Something happened there. Instead of finding ideas for logistics, I stumbled into a human trafficking network. I had already been confronted to all kinds of scary things but the reality of what just exists in the open in Cyprus without anyone around calling it what it is or batting an eyelid just slapped me in the face. At that point, it became so obvious that in certain places, in certain situations, there was no government, no special force, no police, no NGO that was willing or able to act immediately to save people’s lives and solve humanity’s gravest problems at their root. Only independent people, with their own means, their personal savings, and at times at the risk of their own lives were doing something to get others out. I was not a political person then, I didn’t care much about protocols and legal company formats to accept excuses as to why things are done the way they are by NGOs and governmental organizations. All I knew was that the fragility of people’s lives had been forgotten in the bureaucracy. And that young adults and independently motivated people like myself who had not yet been hardened enough by life that they could just walk away when they witness horror unfold, were risking their lives without the legal support of organizations and agencies built in order to protect people
I’m a designer, so ultimately, after doing very stupid things that could have cost my life way too many times, I started designing. I was going to design a kind of organization that puts people and life in all its forms at the center of it all.
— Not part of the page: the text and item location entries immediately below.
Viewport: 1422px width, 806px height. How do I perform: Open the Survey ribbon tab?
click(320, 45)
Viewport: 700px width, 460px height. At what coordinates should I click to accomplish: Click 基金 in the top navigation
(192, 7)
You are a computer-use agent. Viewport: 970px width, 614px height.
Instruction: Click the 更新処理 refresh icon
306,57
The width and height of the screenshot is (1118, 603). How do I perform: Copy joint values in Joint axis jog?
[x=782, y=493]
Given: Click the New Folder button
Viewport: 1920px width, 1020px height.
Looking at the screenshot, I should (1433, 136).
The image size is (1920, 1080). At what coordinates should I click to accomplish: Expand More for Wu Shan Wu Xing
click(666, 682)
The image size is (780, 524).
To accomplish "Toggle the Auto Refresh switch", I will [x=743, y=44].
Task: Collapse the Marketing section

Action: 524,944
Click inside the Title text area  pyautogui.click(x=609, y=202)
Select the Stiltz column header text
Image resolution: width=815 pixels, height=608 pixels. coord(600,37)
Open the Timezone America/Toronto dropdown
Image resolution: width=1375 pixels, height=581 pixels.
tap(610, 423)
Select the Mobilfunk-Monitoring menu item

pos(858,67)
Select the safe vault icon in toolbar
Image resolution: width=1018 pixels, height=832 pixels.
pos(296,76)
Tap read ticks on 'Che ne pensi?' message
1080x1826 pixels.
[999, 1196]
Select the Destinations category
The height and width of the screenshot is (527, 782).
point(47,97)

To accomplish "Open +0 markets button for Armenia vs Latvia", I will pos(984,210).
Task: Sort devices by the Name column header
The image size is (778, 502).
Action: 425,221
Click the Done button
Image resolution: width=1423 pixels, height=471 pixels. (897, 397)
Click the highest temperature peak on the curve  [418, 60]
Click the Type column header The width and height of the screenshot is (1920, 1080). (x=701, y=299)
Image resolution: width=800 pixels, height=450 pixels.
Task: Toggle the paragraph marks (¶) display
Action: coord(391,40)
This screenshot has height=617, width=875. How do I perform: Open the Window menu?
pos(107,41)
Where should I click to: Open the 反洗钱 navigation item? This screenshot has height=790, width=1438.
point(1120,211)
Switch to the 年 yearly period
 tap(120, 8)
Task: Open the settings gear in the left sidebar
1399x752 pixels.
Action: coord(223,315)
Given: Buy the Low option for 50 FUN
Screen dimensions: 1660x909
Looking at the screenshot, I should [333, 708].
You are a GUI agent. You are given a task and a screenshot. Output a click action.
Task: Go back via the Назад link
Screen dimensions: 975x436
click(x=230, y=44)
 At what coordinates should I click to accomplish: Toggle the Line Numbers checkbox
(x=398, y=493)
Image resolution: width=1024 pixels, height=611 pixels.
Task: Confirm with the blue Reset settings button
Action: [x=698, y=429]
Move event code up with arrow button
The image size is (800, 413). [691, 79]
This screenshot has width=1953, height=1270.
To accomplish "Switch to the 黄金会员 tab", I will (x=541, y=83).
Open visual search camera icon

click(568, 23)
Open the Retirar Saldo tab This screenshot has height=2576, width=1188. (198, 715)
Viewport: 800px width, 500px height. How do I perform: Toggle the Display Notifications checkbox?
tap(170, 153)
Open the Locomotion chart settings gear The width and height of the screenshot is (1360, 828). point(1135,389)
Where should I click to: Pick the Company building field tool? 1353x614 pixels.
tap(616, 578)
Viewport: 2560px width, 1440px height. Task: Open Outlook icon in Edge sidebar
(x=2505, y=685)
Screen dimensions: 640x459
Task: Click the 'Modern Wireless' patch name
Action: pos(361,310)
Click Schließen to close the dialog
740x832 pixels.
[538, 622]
It took me six months to fully design IV – an initiative for Independent Volunteers.
Launching Point.
Fastforward to Christmas 2015. We were gathered with a bunch of volunteers from around the world in an old cozy historical building of Nicosia, having a celebration that could feel like family. Around dinner, I was catching up with an employee of one of the world’s biggest humanitarian organizations who informed me that there was a boy under their care who spoke French and no other language, which was a difficult situation because they didn’t have French-speaking staff there. The boy had been flown in from Congo after his parents had been killed. He was alone, scared and needed someone to at least translate for him and explain what was happening. French being my first language, I offered my assistance. I was given an email address to contact. On the following day I sent an email. The thing that I don’t tell people is that I track my emails. I can see when my emails are opened and how many times they are read. No one answered me, but my first email was opened 18 times. The second one was opened 22 times. And so on. This went on for two weeks. For two weeks there was a kid thrown into a foreign country after his parents’ brutal death, with no explanation, and there was no one to guide me in the process that could help address this clearly traumatizing situation. This was happening in Cyprus, and it is not a place where there is too much going on that you can not keep track. Cyprus is a slow and empty place where everyone knows each other. Countless employees answering my phone calls and reading my emails, and still no one had set foot in the place I was talking about, and no one knew anything about how things worked there. Every time I would call, I was given a name, an office, a number, but as it happens so often in bureaucracy, no one was taking charge of setting any action into motion. I wasn’t asked for a resume or even my name, I wasn’t told how I could do something without having to wait. I was just given email addresses and phone numbers. After two weeks, I ended up simply showing up and asked to see the boy. Simple ID security check, and voila. Of course, no one had told me that it was all I had to do. Because no one knew. Or maybe I wasn’t asking the right question and no one would make the extra effort to tell me more.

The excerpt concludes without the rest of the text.